Gib den Abschnitt von der Zeile mit „You are a GUI“ bis zum Ende der Auflistung wortgetreu wieder, wobei beide Enden dazugehören.

===

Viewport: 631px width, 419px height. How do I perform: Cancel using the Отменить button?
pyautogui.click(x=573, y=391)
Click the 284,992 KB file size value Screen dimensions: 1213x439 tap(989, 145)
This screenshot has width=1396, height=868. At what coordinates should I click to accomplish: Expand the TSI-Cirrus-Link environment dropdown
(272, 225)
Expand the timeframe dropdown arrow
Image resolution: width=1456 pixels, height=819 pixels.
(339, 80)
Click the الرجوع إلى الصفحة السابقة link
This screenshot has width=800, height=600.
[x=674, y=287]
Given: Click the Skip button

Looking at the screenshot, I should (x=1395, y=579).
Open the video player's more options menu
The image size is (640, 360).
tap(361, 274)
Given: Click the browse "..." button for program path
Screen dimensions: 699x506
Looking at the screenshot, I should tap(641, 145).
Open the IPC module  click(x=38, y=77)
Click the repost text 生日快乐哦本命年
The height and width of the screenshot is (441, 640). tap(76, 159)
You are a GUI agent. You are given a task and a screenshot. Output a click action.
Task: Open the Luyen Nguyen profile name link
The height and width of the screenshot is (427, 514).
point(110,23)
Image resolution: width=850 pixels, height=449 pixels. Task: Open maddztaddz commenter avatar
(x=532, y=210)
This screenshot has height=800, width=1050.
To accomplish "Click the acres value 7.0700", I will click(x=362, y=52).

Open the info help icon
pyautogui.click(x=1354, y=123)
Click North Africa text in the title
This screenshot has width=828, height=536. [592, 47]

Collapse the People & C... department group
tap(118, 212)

===

**Lösung der Aufgabe**
You are a GUI agent. You are given a task and a screenshot. Output a click action.
Task: Open the Luyen Nguyen profile name link
The height and width of the screenshot is (427, 514).
point(110,23)
Image resolution: width=850 pixels, height=449 pixels. Task: Open maddztaddz commenter avatar
(x=532, y=210)
This screenshot has height=800, width=1050.
To accomplish "Click the acres value 7.0700", I will click(x=362, y=52).

Open the info help icon
pyautogui.click(x=1354, y=123)
Click North Africa text in the title
This screenshot has width=828, height=536. [592, 47]

Collapse the People & C... department group
tap(118, 212)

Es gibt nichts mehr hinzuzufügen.